Some people may wish to use Converse pthreads on machines that already have a pthreads implementation in the standard library. This may cause some name-conflicts as we define the pthreads functions, and the system include files do too. To avoid such conflicts, we provide an alternative set of names beginning with the word Cpthread. These names are interchangeable with their pthread equivalents. In addition, you may prevent Converse from defining the pthread names at all with the preprocessor symbol SUPPRESS_PTHREADS:


 #define SUPPRESS_PTHREADS
#include <cpthreads.h>

9 . 3 Interoperating with Other Thread Packages

Converse programs are typically multilingual programs. There may be modules written using POSIX threads, but other modules may use other thread APIs. The POSIX threads implementation has the following restriction: you may only call the pthreads functions from inside threads created with pthread_create. Threads created by other thread packages (for example, the CthThread package) may not use the pthreads functions.

9 . 4 Preemptive Context Switching

Most implementations of POSIX threads perform time-slicing: when a thread has run for a while, it automatically gives up the CPU to another thread. Our implementation is currently nonpreemptive (no time-slicing). Threads give up control at two points:

Usually, the first rule is sufficient to make most programs work. However, a few programs (particularly, those that busy-wait) may need explicit insertion of yields.

9 . 5 Limits on Blocking Operations in main

Converse has a rule about blocking operations -- there are certain pieces of code that may not block. This was an efficiency decision. In particular, the main function, Converse handlers, and the Converse startup function (see ConverseInit) may not block. You must be aware of this when using the POSIX threads functions with Converse .

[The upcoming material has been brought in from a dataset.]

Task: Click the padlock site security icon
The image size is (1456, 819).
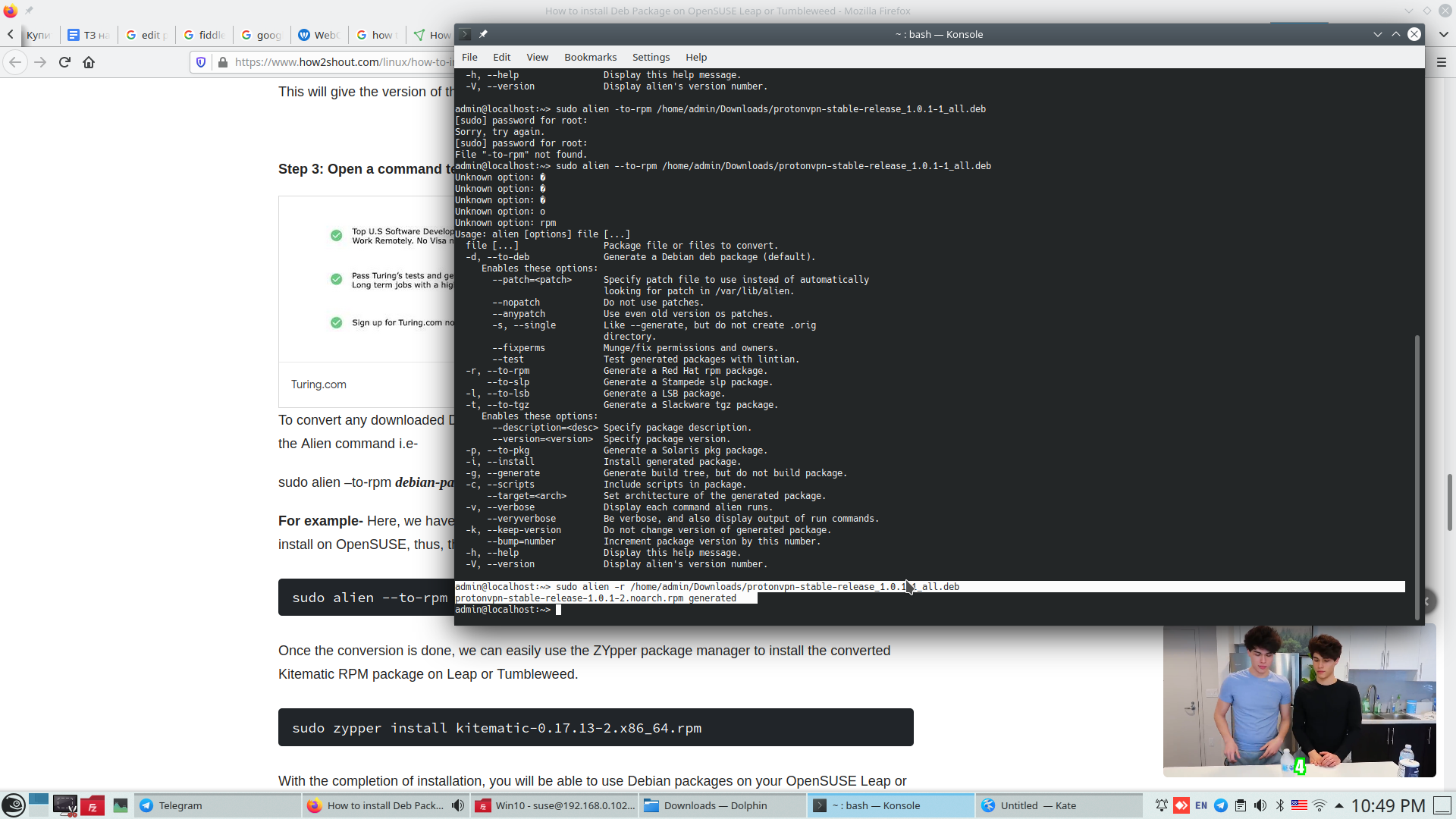Action: 222,62
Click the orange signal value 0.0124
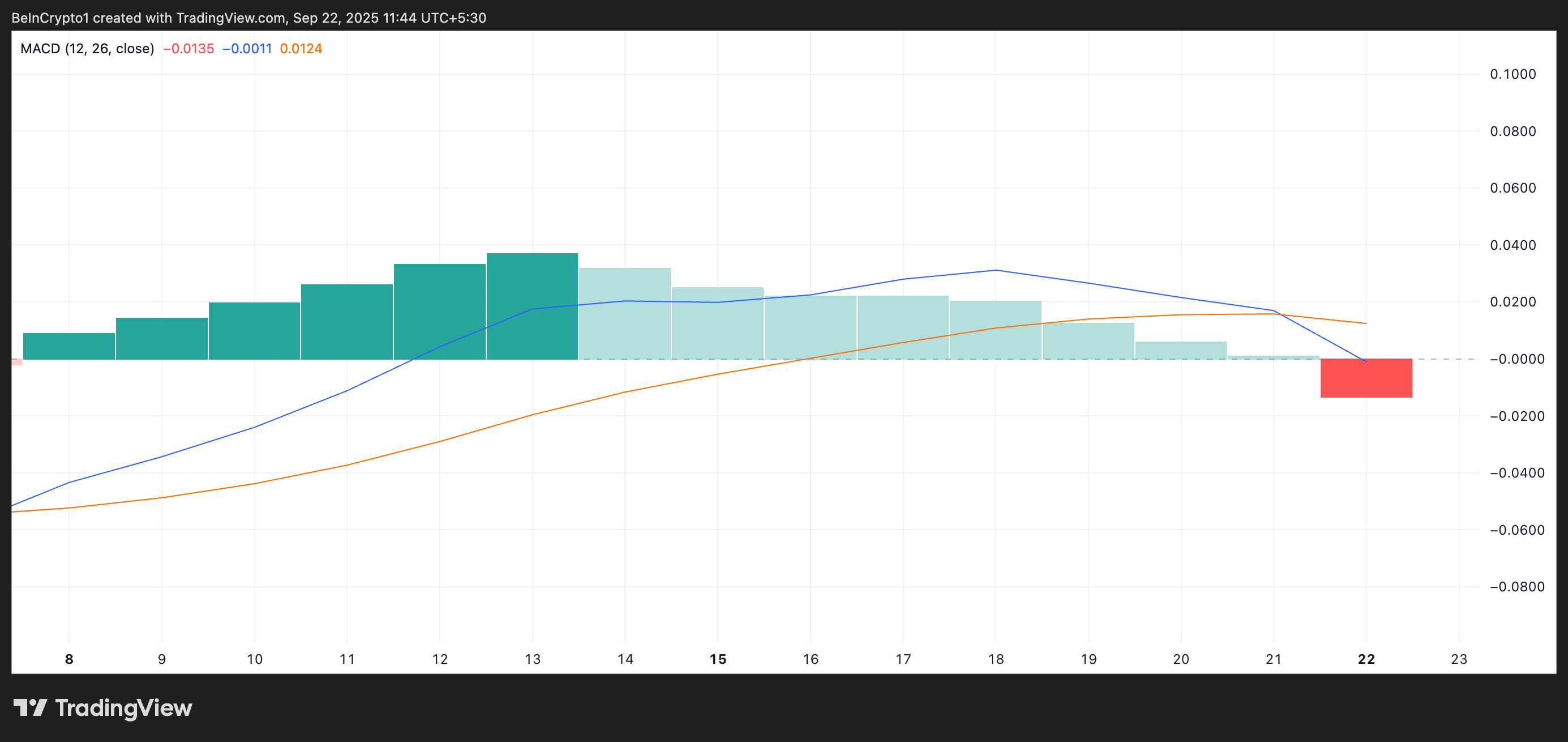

There is a contradiction here -- the POSIX standard requires that the pthreads functions work from inside main . However, many of them block, and Converse forbids blocking inside main . This contradiction can be resolved by renaming your posix-compliant main to something else: for example, mymain . Then, through the normal Converse startup procedure, create a POSIX thread to run mymain . We provide a convenience function to do this, called Cpthreads_start_main. The startup code will be much like this:


 void mystartup(int argc, char **argv)
{
  CpthreadModuleInit();
  Cpthreads_start_main(mymain, argc, argv);
}


int main(int argc, char **argv)
{
  ConverseInit(mystartup, argc, argv, 0, 0);
}

This creates the first POSIX thread on each processor, which runs the function mymain. The mymain function is executing in a POSIX thread, and it may use any pthread function it wishes.

9 . 6 CpthreadModuleInit

On each processor, the function CpthreadModuleInit must be called before any other pthread function is called. This is shown in the example in the previous section.